Mersey River Wind project likely to begin ‘in next few months’

Dan Roscoe is the CEO of Roswall Development, which owns Renewall Energy, the company behind Mersey River Wind. (Renewall Energy)
Work may start soon on the Mersey River Wind project in Milton.
Dan Roscoe is the CEO of Roswall Development, the company that plans to build a 33-wind turbine farm on 80 hectares of Crown land west of the Mersey River, under its Renewall Energy subsidiary.
He told QCCR this week that the company is still on track to erect its first batch of windmills by late 2026.
“We still hope to start in the next few months and take advantage of the summer season,” Roscoe said in an interview.
“Turbines are still scheduled to arrive likely next June, but generally the middle of next year. It’s still our plan to do 20 turbines in ’26 and 13 turbines in ‘27.”
Roscoe said most of the site-clearing work has been done.
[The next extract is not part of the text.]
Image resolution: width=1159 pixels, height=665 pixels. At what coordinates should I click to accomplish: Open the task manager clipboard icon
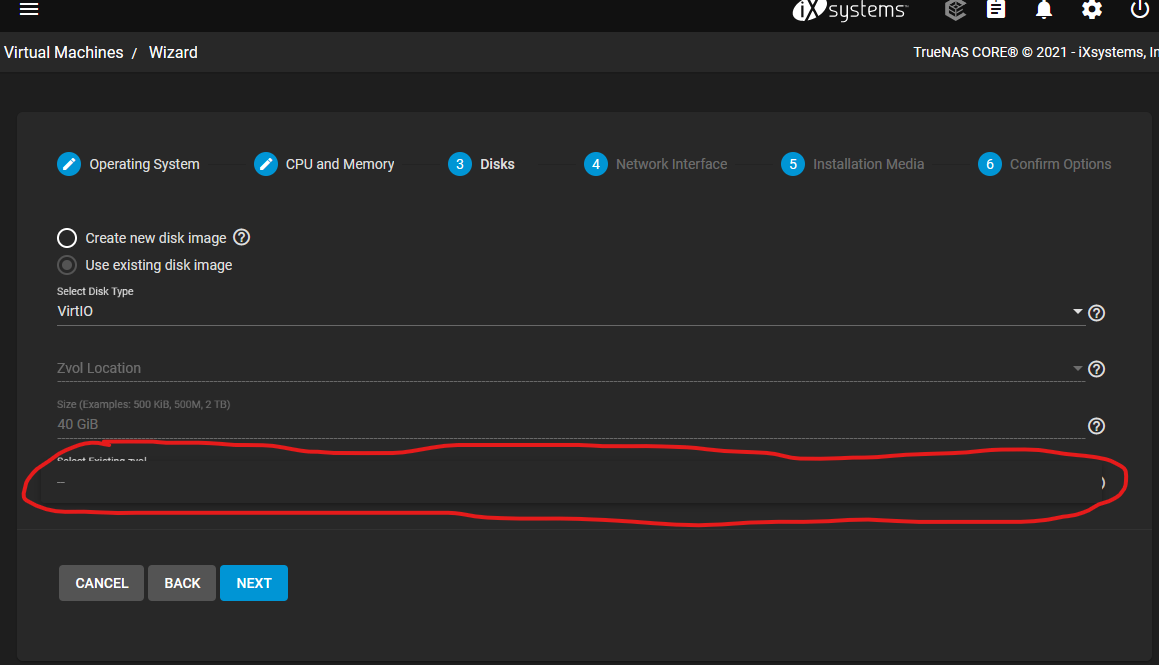coord(996,10)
And he expects crews to begin working on the roads this spring and summer.
“We would’ve all loved to have a shovel in the ground by now, but we’re still on schedule for ’26.”
There’s a lot of excitement locally about the project, which promises to sell electricity directly to consumers, bypassing Nova Scotia Power. And Renewall says their rates will be lower and more stable than the privately owned utility.
When about 24 windmill blades showed up in Port Mersey Commercial Park in Brooklyn recently, people thought they were for the Mersey River project.
Roscoe says that equipment doesn’t belong to them. Those are for a wind farm in Benjamins Mill near Falmouth.
“Those are going to a project in Hants County. But that is the same route that we’re planning to use for all of our components, not just the blades.”
Roswall has about 30 commercial, industrial and institutional customers signed up for Mersey River Wind so far, including the Region of Queens and other municipal governments in Halifax, Shelburne and Bridgewater.
And he said hundreds of individuals have added their names to a list of early residential customers. Those who live near the wind farm, essentially anybody in Queens County, will get priority access.
“With many of our customers, there’s this push for stability, especially in the public sector where you’re trying to operate under a fixed budget. If your electricity cost goes up, your cost of water treatment goes up, but if you can stabilize your cost of energy well that major input into your water treatment cost is now is now stabilized and predictable. I suggest that climate and so forth, bring us together, but it’s really the commercial terms that they could save money and have predictability going forward which really is what gets people the most excited.”
Roscoe says the company’s community liaison committee will keep people updated as construction begins.